▶ [WORK REQUEST]:
Pictures must not appear in the copy. Reproduce exactly, and only, the lines from the one with "Click the ellipsis" through the end of the data below.

(Saved entries)
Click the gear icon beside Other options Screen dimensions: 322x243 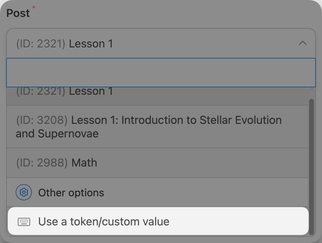point(24,192)
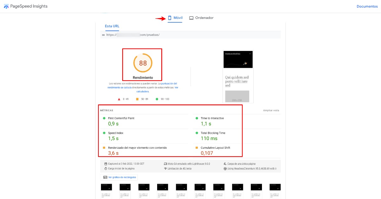The height and width of the screenshot is (199, 381).
Task: Click the PageSpeed Insights logo icon
Action: 6,6
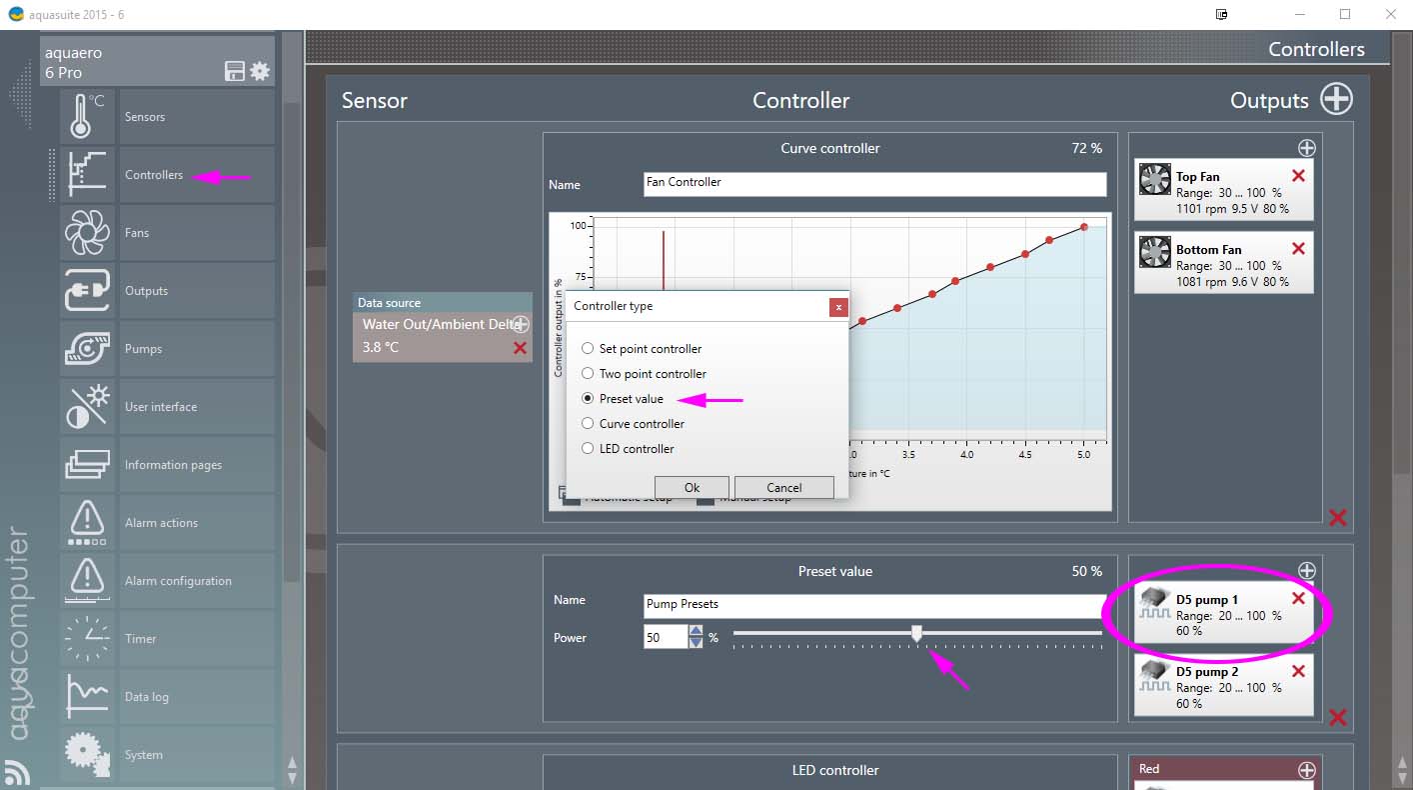Open the Sensors thermometer icon
The height and width of the screenshot is (790, 1413).
[x=87, y=116]
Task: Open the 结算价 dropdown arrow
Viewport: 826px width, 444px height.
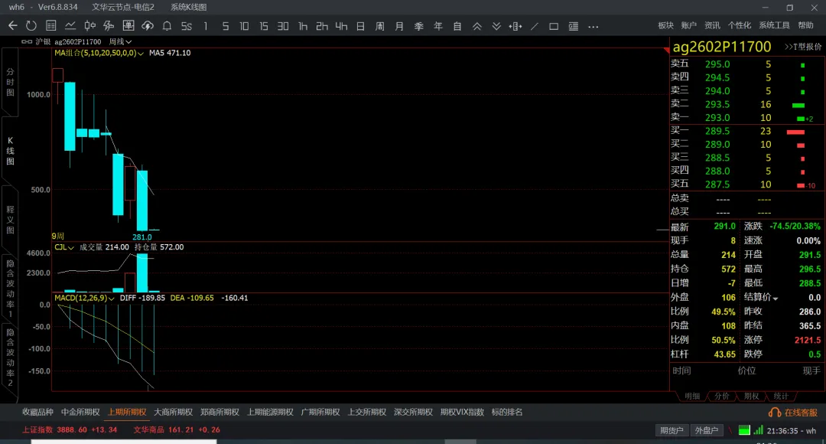Action: pos(775,299)
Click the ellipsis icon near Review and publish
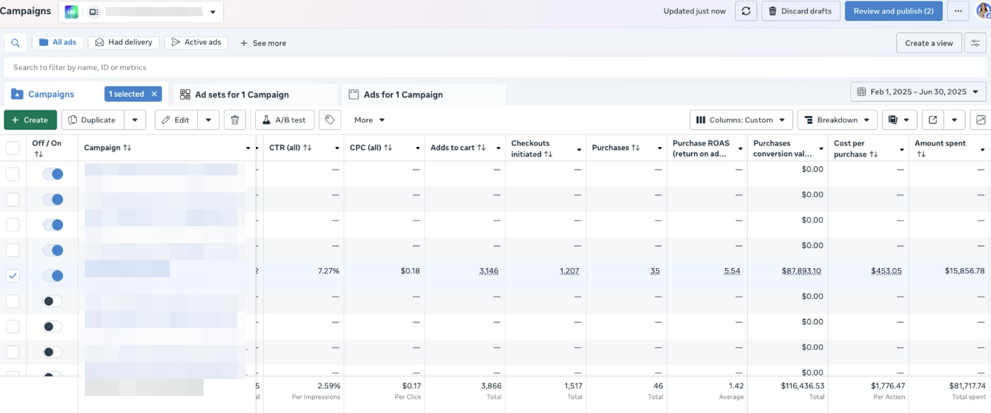991x413 pixels. click(958, 11)
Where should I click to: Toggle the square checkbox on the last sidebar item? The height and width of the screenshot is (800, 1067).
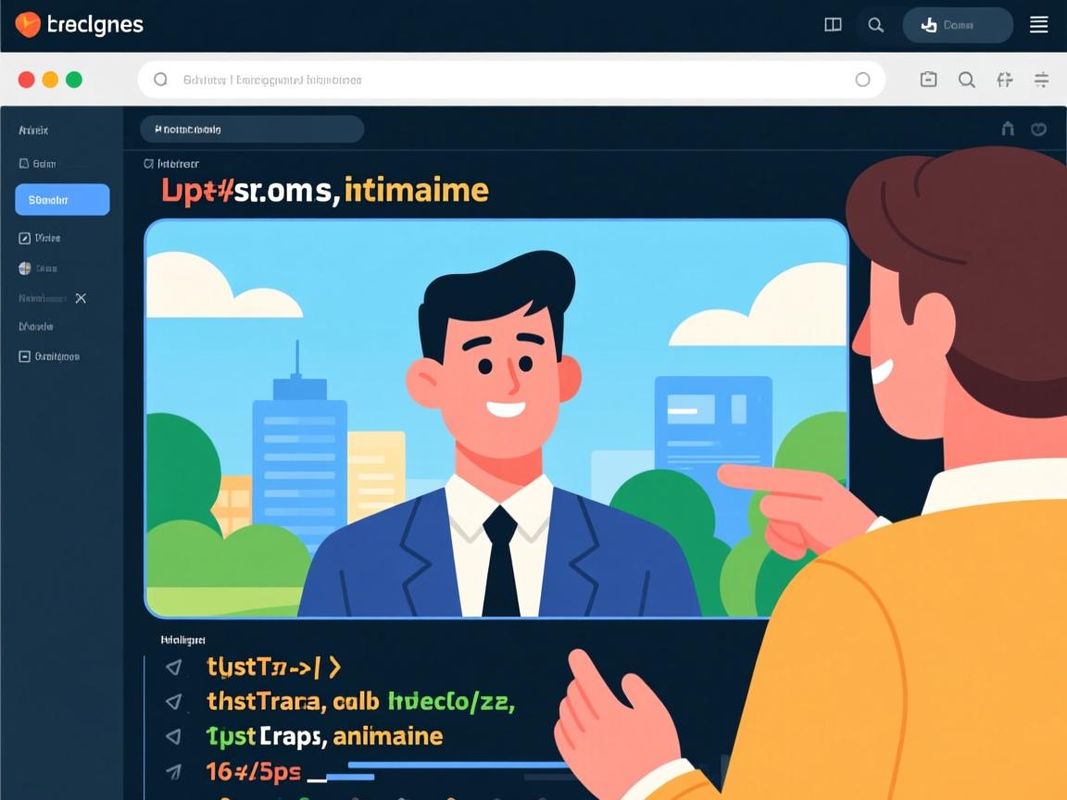(25, 356)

▶ [EXERCISE OUTPUT]:
Click the ellipsis icon near Review and publish
991x413 pixels. click(958, 11)
Where should I click to: Toggle the square checkbox on the last sidebar item? The height and width of the screenshot is (800, 1067).
(25, 356)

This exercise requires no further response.